BED community program coordinator Destenie Vital crafted messages on Facebook and Twitter and the group launched the press release and a coordinated social media response at 9:27 p.m.

“We detected the malware in a single Burlington Electric Department laptop not connected to our organization’s grid systems,” the release read. “Our team is working with federal officials to trace this malware and prevent any other attempts to infiltrate utility systems.”

In those two hours following the 7:55 p.m. Post article, several paragraphs were added to the original story, according to an analysis from Forbes. But the Post didn’t add material from BED’s release until about 10:30 p.m.

Meanwhile, state officials were scrambling for answers. An administrative rep participated in a conference call with the FBI, according to records that Seven Days obtained. By 10:44 p.m., then-governor Peter Shumlin had released a statement calling Russian President Vladimir Putin “one of the world’s leading thugs.”

Department of Public Service Commissioner Chris Recchia initially commented to the press, downplaying the story, but the administration warned him to stop talking, according to records. Recchia later apologized to Shumlin spokesman Scott Coriell and Keith Flynn, Shumlin’s public safety commissioner.

In Burlington, Lunderville and Kanarick continued their efforts to quell the storm until 12:30 a.m. on December 31.

Later that morning, on New Year’s Eve, Lunderville was back at work by 7:30 a.m. He had a phone call with “federal officials” — he declined to be specific — as well as two conference calls with representatives of state and regional utilities. Kanarick skipped a family ski date to come into the office. Vital, IT director Sue Fritz and customer care staffer Andi Higbee joined them to review the company’s technology systems and speak with customers.

That morning, BED called in Jon Rajewski, director of the Senator Patrick Leahy Center for Digital Investigation at Champlain College, to consult on the issue.
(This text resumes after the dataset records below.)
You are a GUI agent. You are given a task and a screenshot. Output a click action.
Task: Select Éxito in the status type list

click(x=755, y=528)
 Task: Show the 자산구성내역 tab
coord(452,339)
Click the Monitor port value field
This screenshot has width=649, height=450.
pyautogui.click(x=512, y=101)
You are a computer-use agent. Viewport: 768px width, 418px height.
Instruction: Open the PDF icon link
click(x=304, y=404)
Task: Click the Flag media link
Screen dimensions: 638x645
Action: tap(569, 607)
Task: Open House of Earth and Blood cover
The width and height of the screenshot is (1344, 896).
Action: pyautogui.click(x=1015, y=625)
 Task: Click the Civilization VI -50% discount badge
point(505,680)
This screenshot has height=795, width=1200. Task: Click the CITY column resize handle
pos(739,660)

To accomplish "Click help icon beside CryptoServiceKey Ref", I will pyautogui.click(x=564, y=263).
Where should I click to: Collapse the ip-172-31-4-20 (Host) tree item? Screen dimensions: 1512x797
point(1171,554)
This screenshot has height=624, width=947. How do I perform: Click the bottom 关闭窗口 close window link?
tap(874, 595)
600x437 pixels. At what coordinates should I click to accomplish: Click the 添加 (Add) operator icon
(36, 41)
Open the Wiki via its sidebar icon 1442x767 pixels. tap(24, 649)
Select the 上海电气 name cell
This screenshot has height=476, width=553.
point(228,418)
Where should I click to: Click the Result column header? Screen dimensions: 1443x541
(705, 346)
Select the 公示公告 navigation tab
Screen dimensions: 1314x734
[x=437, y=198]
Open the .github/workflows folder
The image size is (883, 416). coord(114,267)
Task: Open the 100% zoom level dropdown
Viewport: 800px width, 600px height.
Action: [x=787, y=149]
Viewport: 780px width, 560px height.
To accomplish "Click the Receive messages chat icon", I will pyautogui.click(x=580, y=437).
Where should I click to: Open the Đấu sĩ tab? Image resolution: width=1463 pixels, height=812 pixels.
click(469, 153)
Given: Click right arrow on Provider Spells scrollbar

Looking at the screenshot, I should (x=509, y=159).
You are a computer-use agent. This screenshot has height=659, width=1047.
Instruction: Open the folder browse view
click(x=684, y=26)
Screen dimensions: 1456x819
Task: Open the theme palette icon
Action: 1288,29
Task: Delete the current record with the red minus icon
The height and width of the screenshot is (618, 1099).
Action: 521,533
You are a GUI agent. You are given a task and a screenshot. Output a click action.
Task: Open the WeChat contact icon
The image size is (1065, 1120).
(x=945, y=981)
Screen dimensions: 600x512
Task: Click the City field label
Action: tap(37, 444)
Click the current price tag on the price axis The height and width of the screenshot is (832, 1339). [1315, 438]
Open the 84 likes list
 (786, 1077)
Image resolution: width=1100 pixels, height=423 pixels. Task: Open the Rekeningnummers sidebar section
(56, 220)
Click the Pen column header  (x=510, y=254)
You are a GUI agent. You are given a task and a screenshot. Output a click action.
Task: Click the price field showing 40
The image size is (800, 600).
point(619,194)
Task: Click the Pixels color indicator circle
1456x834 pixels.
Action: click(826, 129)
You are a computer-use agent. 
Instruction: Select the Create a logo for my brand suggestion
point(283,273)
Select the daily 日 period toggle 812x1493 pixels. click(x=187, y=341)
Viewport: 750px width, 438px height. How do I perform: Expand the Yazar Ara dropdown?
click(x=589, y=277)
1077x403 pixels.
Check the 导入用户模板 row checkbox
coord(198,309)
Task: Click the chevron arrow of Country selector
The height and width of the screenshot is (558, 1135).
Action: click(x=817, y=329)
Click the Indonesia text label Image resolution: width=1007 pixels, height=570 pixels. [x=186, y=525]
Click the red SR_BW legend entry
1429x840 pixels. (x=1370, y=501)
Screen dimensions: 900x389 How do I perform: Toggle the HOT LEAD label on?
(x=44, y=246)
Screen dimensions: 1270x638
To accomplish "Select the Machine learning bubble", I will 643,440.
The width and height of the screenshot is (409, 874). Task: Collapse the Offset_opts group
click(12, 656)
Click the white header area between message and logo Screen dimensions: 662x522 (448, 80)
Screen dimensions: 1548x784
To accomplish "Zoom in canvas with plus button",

The press calls kept coming. Saturday afternoon, Kanarick released a statement that seemed to target the Post and its sources. “It’s unfortunate that an official or officials improperly shared inaccurate information with one media outlet, leading to multiple inaccurate reports around the country,” it read.

BED’s efforts to clear the air continued. In the coming week, Lunderville granted roughly 50 interviews, Kanarick estimated. Among the news outlets: Forbes, CBS, NBC, the Associated Press, the Wall Street Journal and Fortune. Requests for interviews were only just winding down, Kanarick said Thursday.

BED employees have been debriefing over their procedures, Lunderville said, and in spite of the media frenzy, their response has gone according to plan. “Nothing with cybersecurity is routine, but we were doing it according to the playbook,” he said.

Rajewski said he will be looking at the laptop and “other data sources” in an investigation that will last at least a few more weeks. Neither BED nor even the electric industry appear to have been targeted, he said. “It’s hard to say yet with any degree of certainty if the Grizzly Steppe malware was involved,” he wrote in an email to Seven Days.

Rajewski also noted that he had received “at least three” calls from other entities in Vermont concerned that they had been affected by the same code that the feds were flagging.

Phil Susmann, president of Norwich University Applied Research Institutes, didn’t fault Burlington Electric for any lack of security or issues of protocol.

“At a high level, they followed a very good instant response plan,” he said, noting the rapid response and subsequent public relations campaign. But, Susmann added, referring to the suspect laptop, “No one should be using a Yahoo email account … That’s an awareness issue.”